Selbstmordgedanken, Traumata und Panikausbrüche sind oft Folgen von Erlebnissen auf der Flucht und der aussichtslosen Situation, in der die Kinder sich befinden. Ärzte ohne Grenzen ist auf Lesbos die einzige NGO, die professionelle psychologische Unterstützung anbietet und kann somit nicht alle Fälle einzeln behandeln. Aus diesem Grund finden oftmals Gruppentherapien statt.
Verpflichtende Kinderrechte
Flüchtlingskindern steht dank Artikel 22 der Kinderrechtskonvention der Vereinten Nationen in Ausnahmesituationen besonderer Schutz und humanitäre Hilfe zu. Alle EU-Mitgliedsstaaten haben diese unterschrieben und ratifiziert. Darüber hinaus genießen Flüchtlingskinder alle Rechte, die Staatsangehörigen des Landes in dem sie Asyl beantragen, zustehen. Das bestätigt auch die Genfer Flüchtlingskonvention von 1951 und ihr ergänzendes Protokoll von 1967. Auch in regionalen Verträgen wie der Europäischen Konvention über die Ausübung der Rechte des Kindes, haben sich viele EU-Staaten zur Einhaltung von Kinderrechten verpflichtet.

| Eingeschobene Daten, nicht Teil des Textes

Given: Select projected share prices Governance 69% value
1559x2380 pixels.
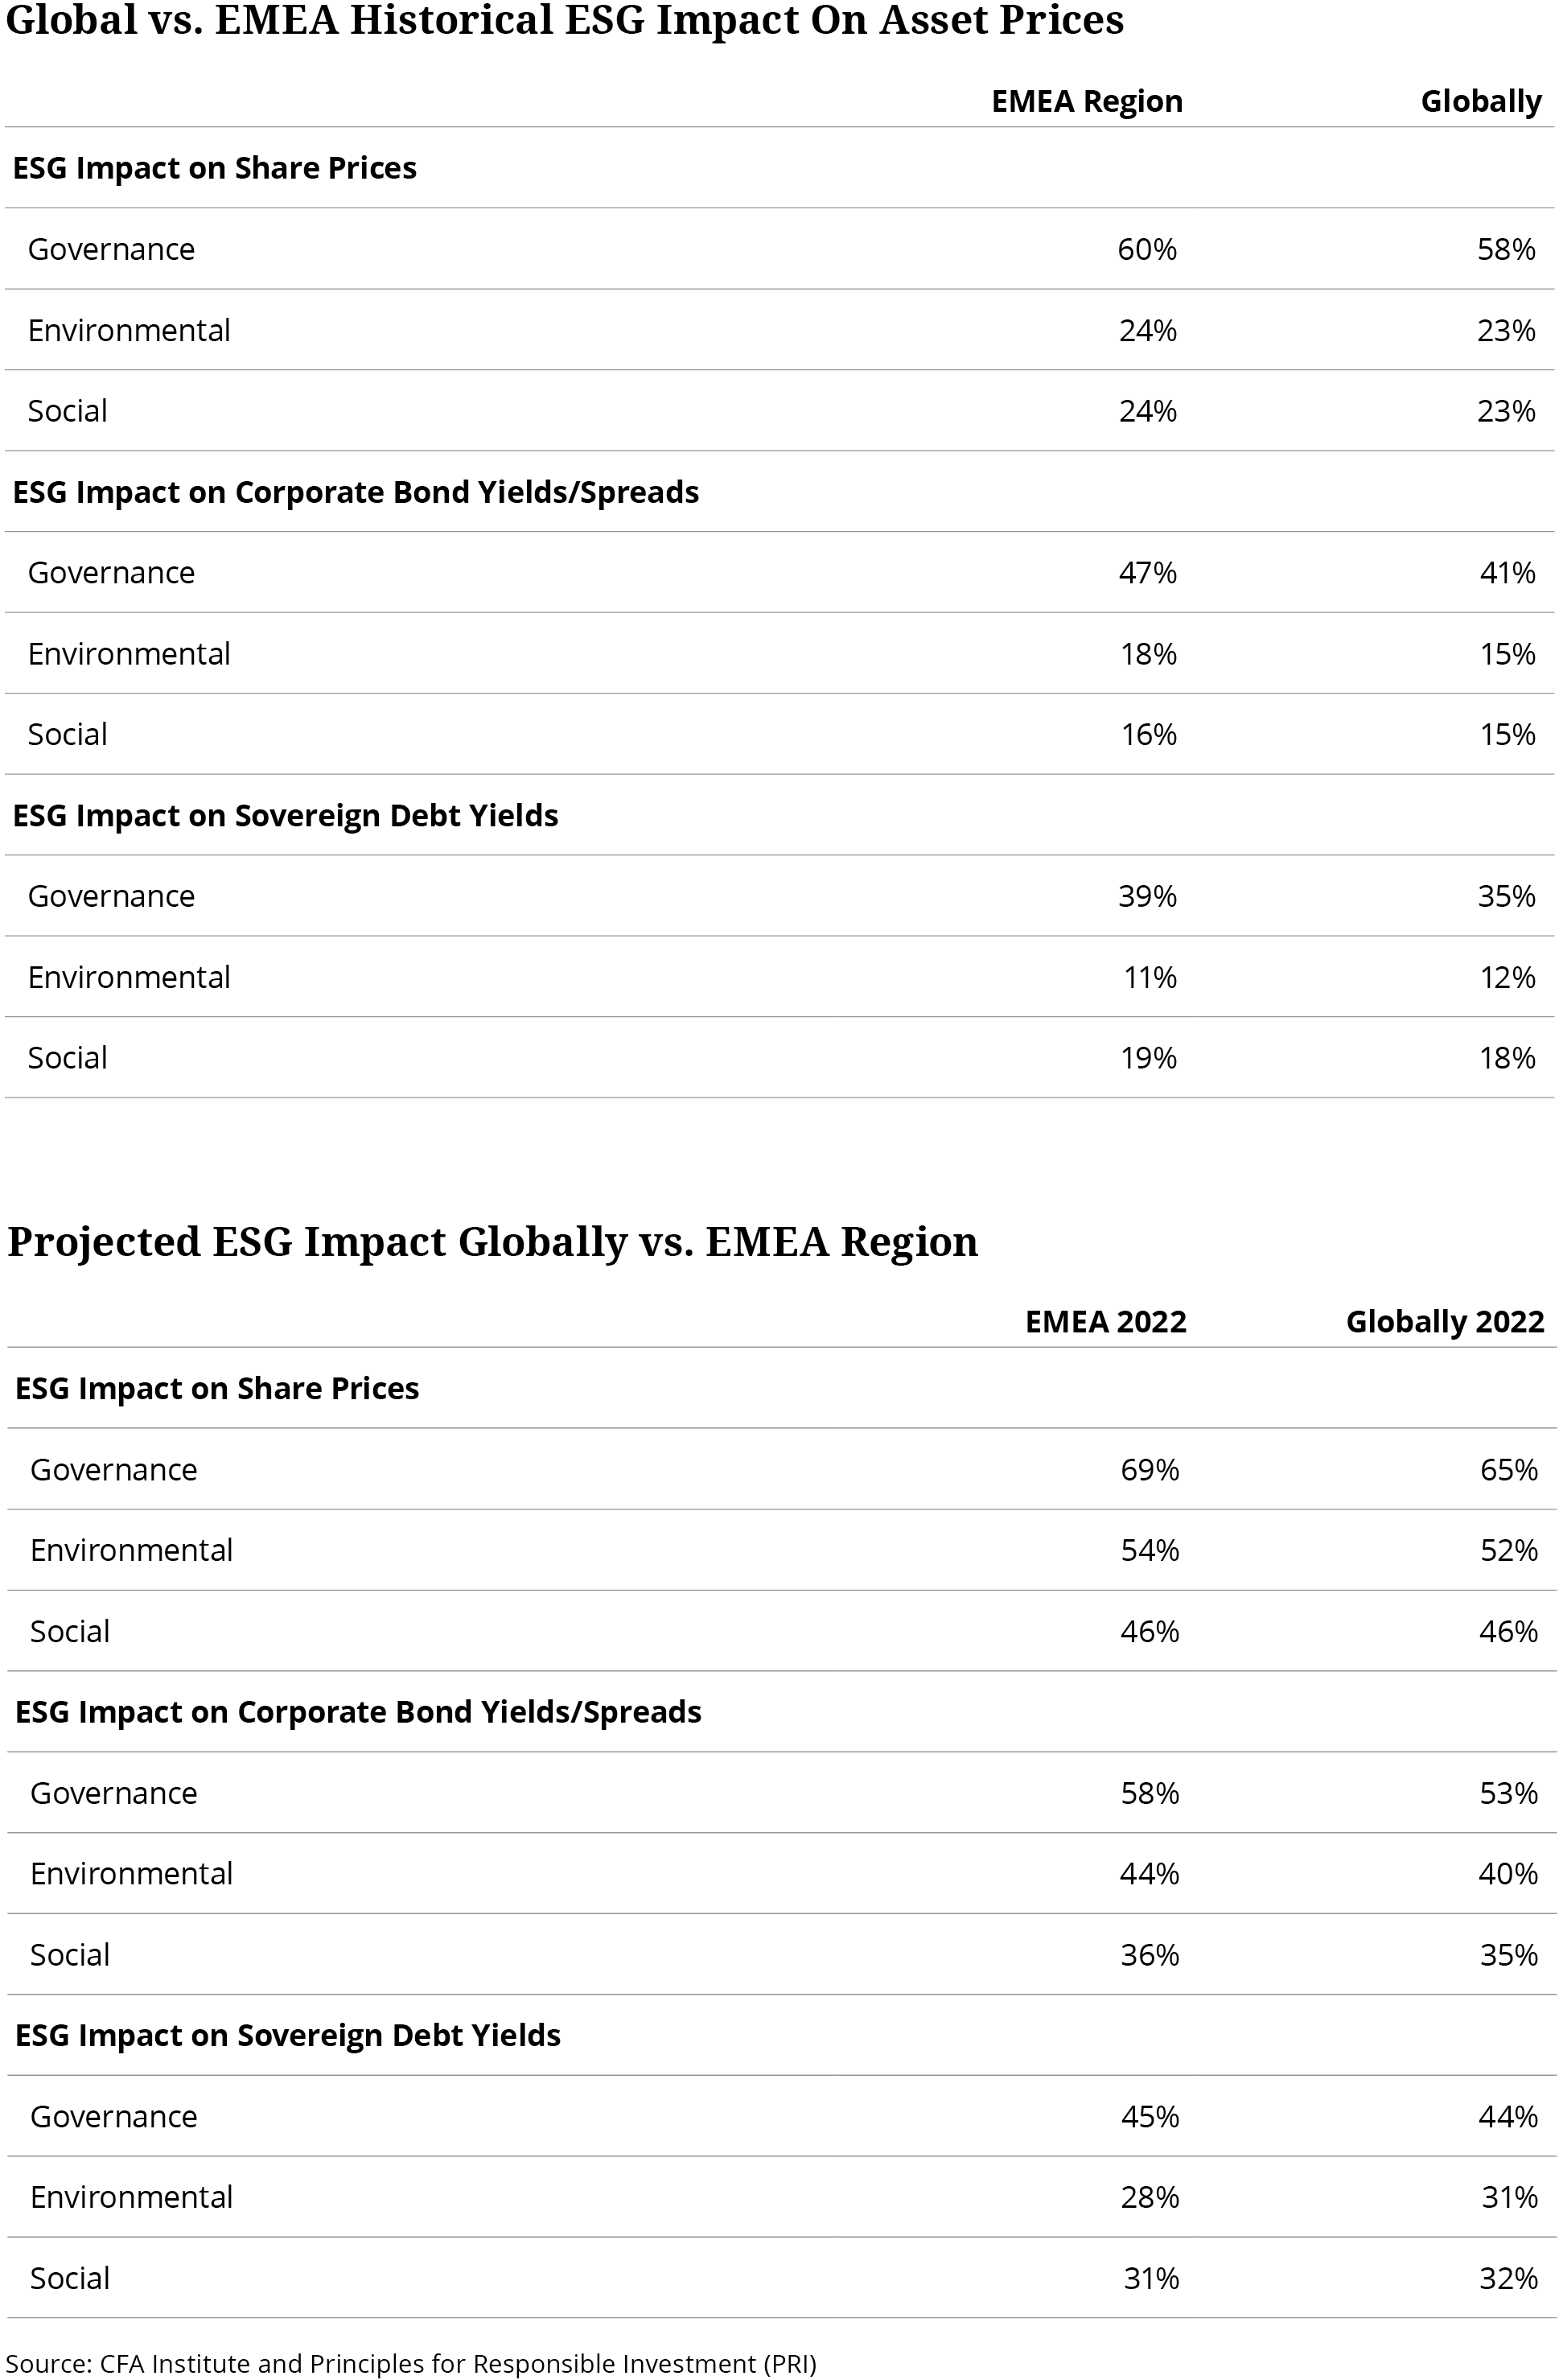Looking at the screenshot, I should 1149,1470.
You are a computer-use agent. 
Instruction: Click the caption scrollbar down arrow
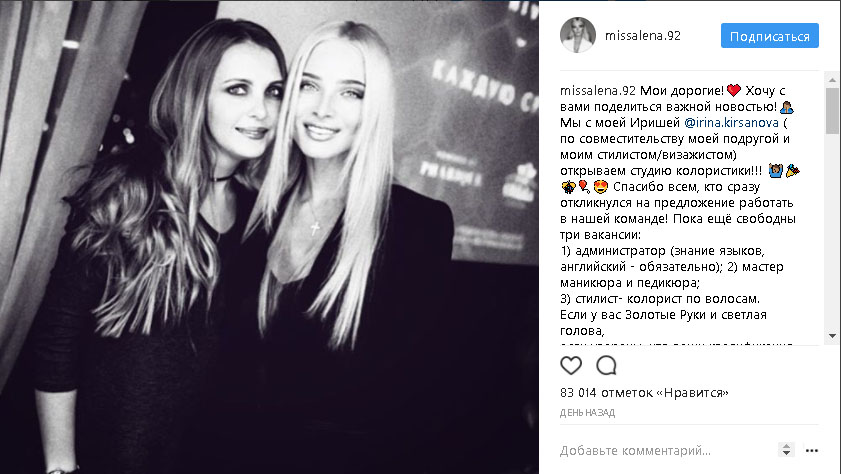click(x=832, y=336)
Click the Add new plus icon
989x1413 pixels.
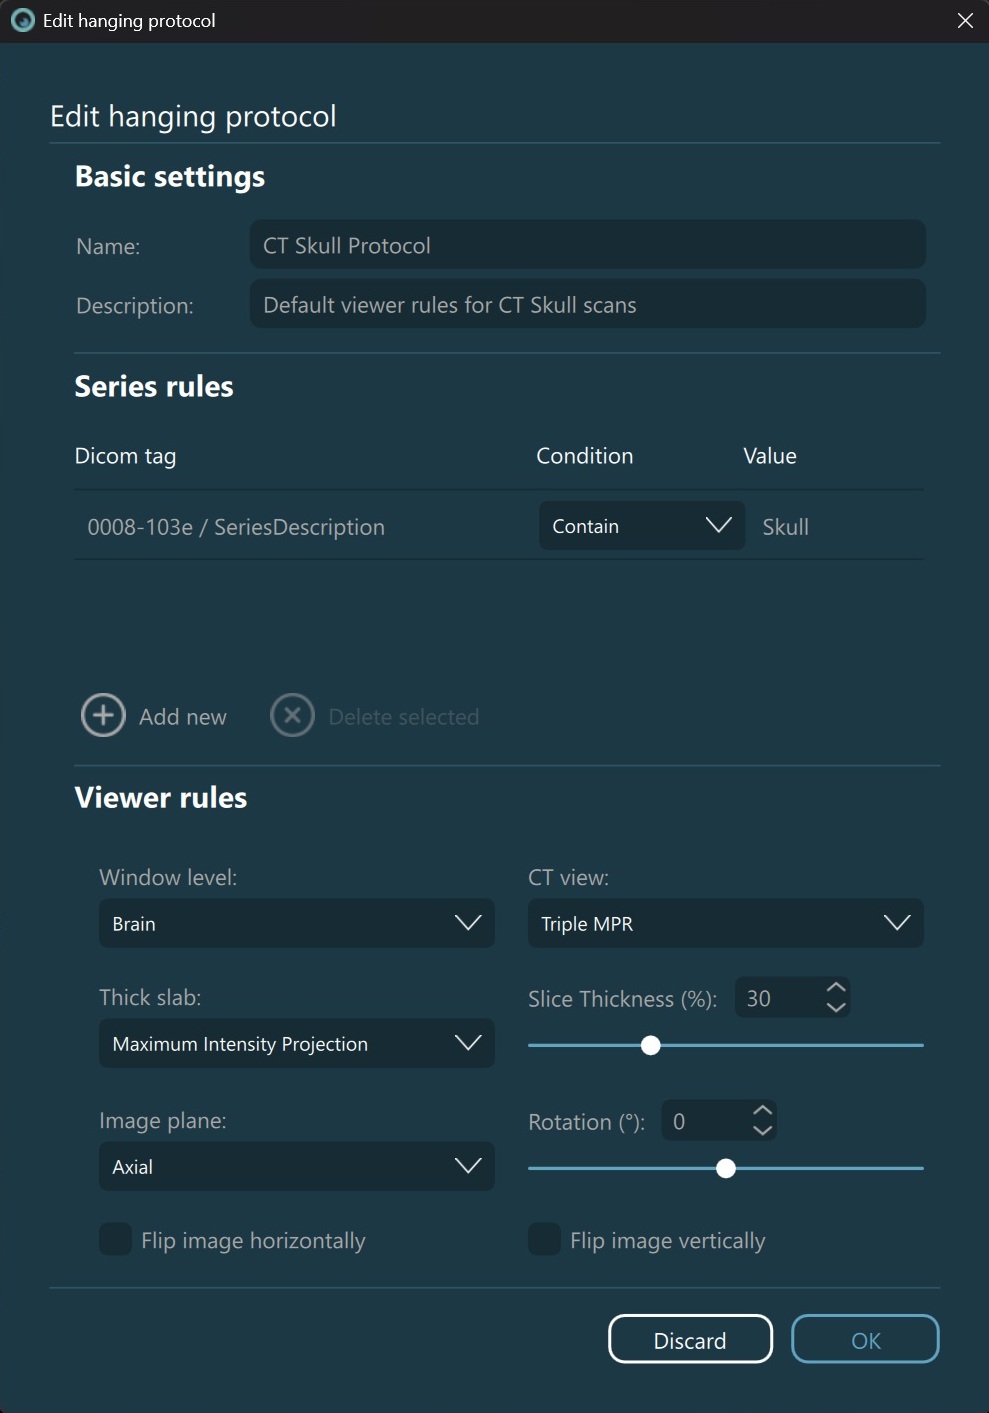[103, 716]
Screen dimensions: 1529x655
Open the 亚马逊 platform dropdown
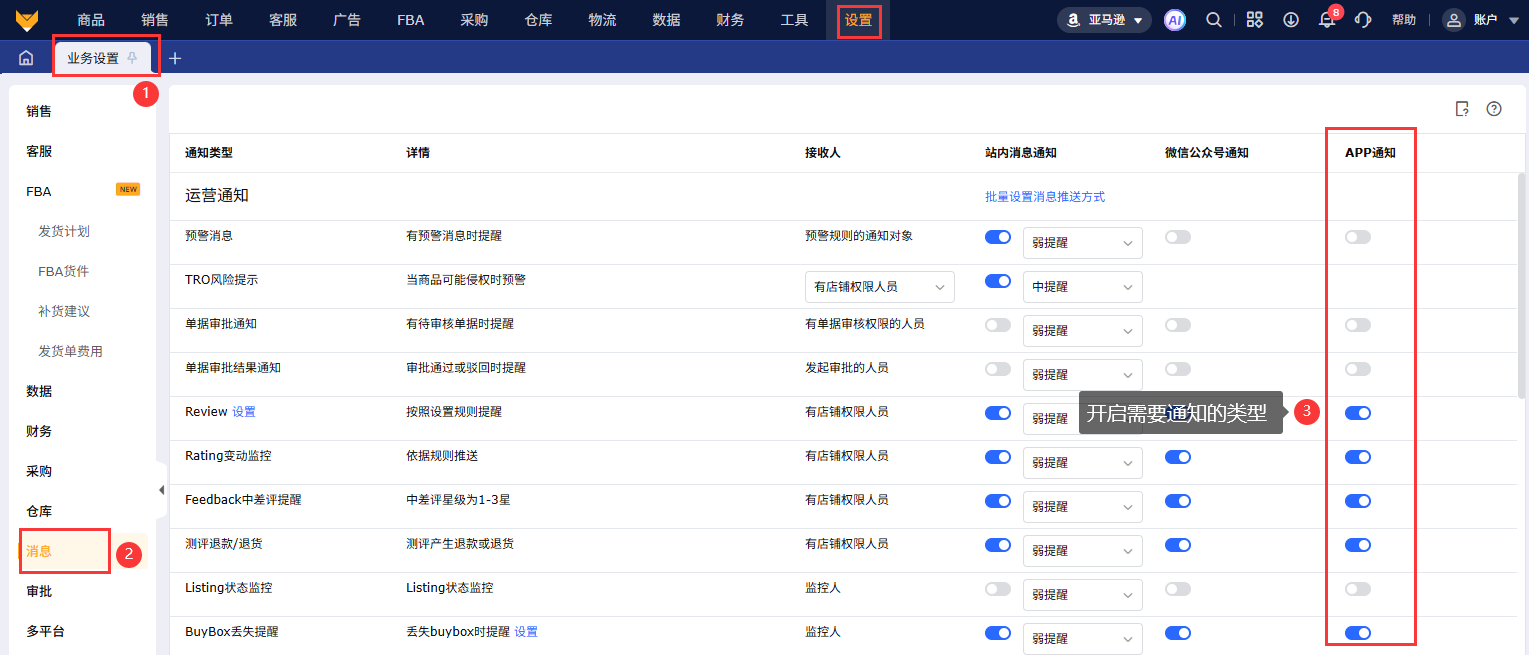pos(1104,20)
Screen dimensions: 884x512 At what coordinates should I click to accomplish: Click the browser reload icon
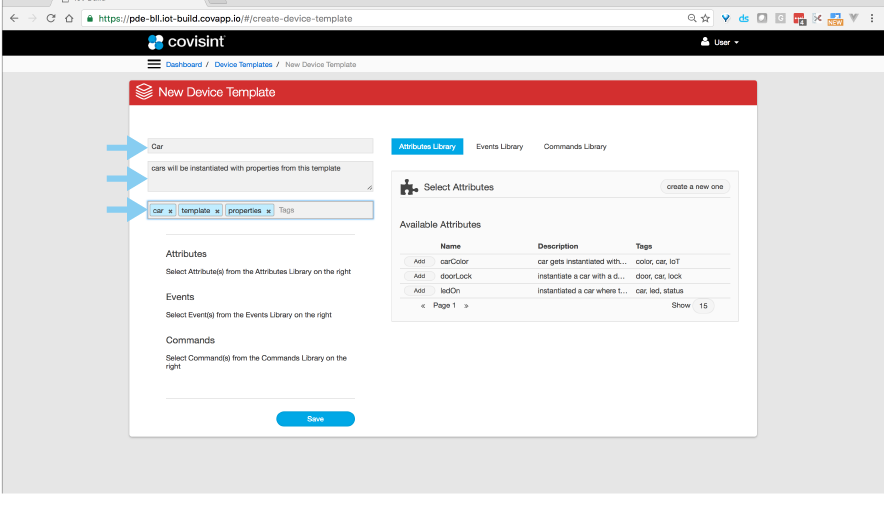[50, 18]
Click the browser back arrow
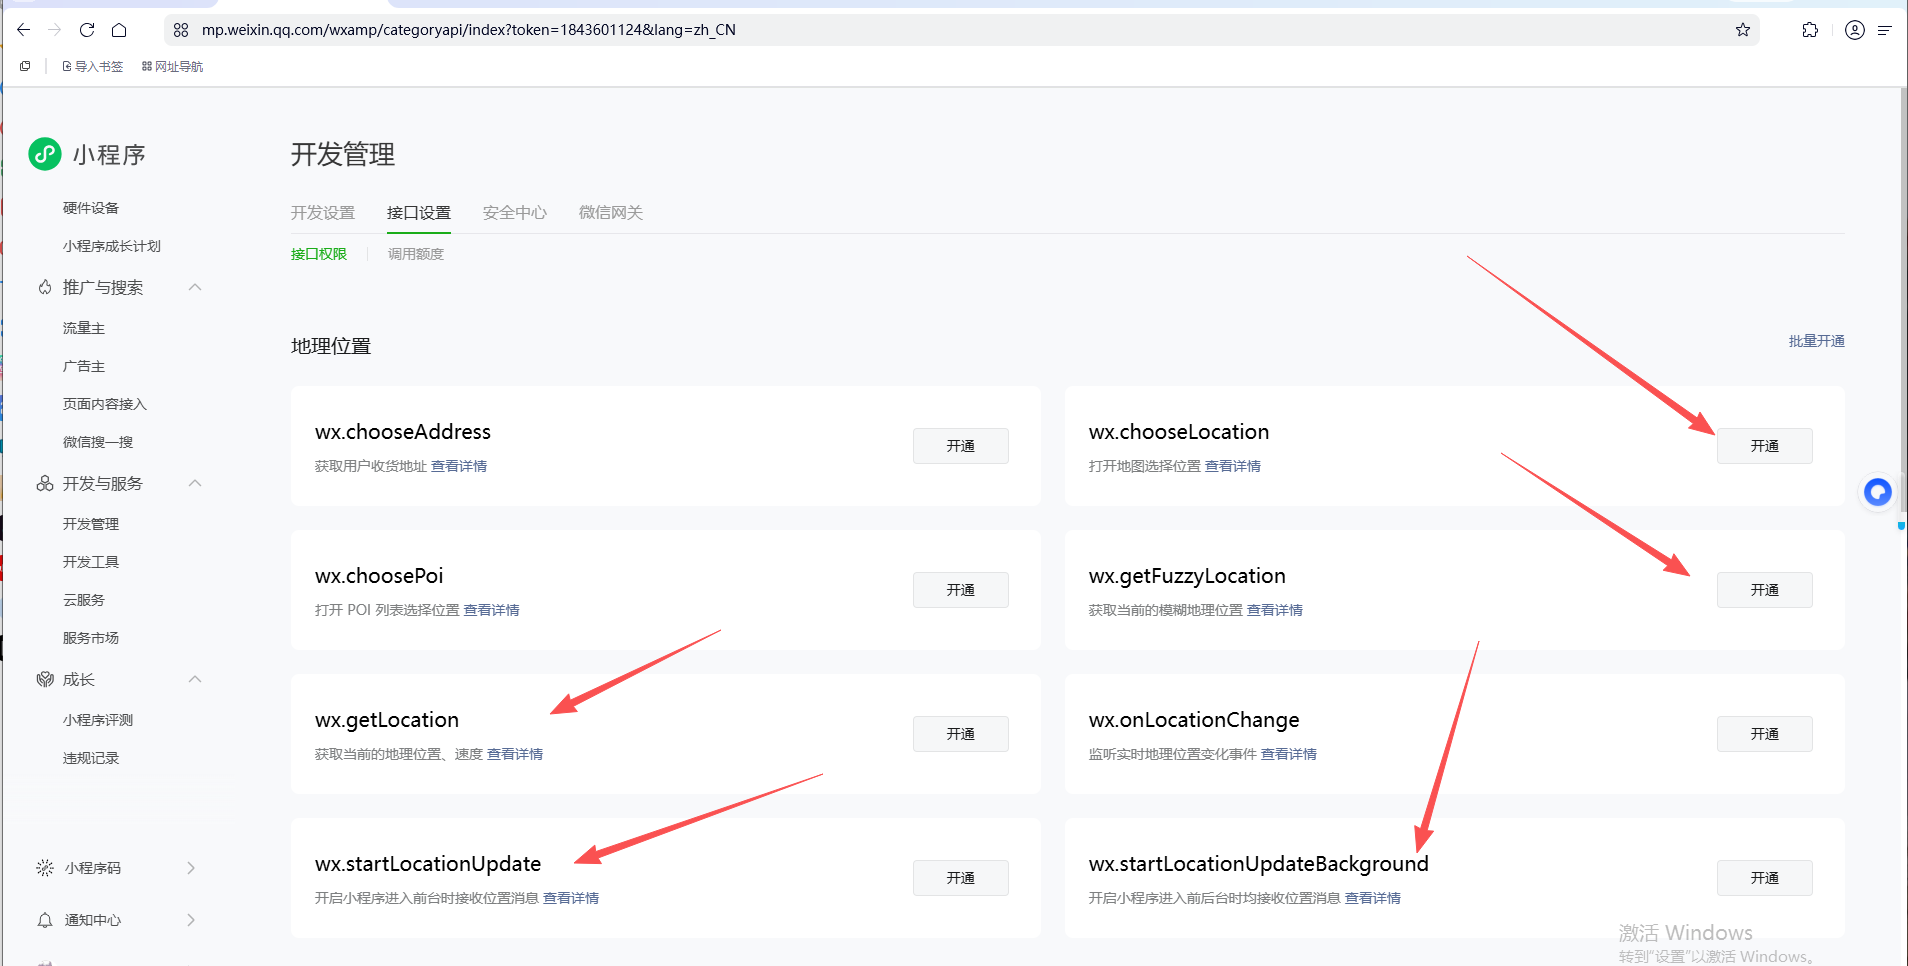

Doch in dem überfüllten Flüchtlingslager ist dies nicht gewährleistet. Deswegen appelliert UNICEF regelmäßig an die EU, das Asylverfahren und somit die Übersiedlung aufs Festland für Kinder zu beschleunigen.
Kinderrechtsverletzungen: Eine verbreitete Praxis?
Auch an anderen Orten werden Kindern auf der Flucht ihre Rechte verwehrt. US-Präsident Trump kündigte kürzlich eine Regelung an, mit der illegal eingewanderte Kinder künftig auf unbegrenzte Zeit festgehalten werden könnten. Die USA ist auch das einzige Land der Vereinten Nationen, welches die Kinderrechtskonvention nicht ratifiziert hat. Australien wiederum hat den Vertrag in sein Recht übernommen. In der Kritik stand das Land 2018 wegen der fragwürdigen Praxis der Auslagerung von Flüchtlingslagern auf umliegende Pazifikinseln. Ärzte ohne Grenzen waren von der Insel Nauru verwiesen worden, nachdem sie auf verheerende Zustände und einen dramatischen Anstieg psychischer Erkrankungen bei Kindern hingewiesen hatten. Als Reaktion auf erhöhten internationalen Druck und eine Initiative unter dem Hashtag #KidsOffNauru entschied sich die australische Regierung schließlich, alle Flüchtlingskinder von Nauru nach Australien zu holen.
Keine Besserung in Sicht
Die Situation betrifft nicht nur Griechenland, sondern auch die EU: Die neuen Ankünfte deuten darauf hin, dass sich die Türkei nicht mehr an das Flüchtlingsabkommen hält, das seit 2016 die EU-Einwanderungspolitik regelt. Doch ohne Beschluss über einen Verteilungsschlüssel der Flüchtlinge, überlässt die EU dem seit Juli regierenden griechischen Ministerpräsidenten Mitsotakis die Situation. Neben der Verlegung der Flüchtlinge beschloss die griechische Regierung außerdem eine strengere Rückkehrpolitik für abgelehnte Asylbewerber sowie das Einspruchsverfahren in Asylentscheidungen abzuschaffen. Für die Kinder bedeutet dies zusätzliche Ungewissheit in einem ohnehin schon schwierigen Umfeld.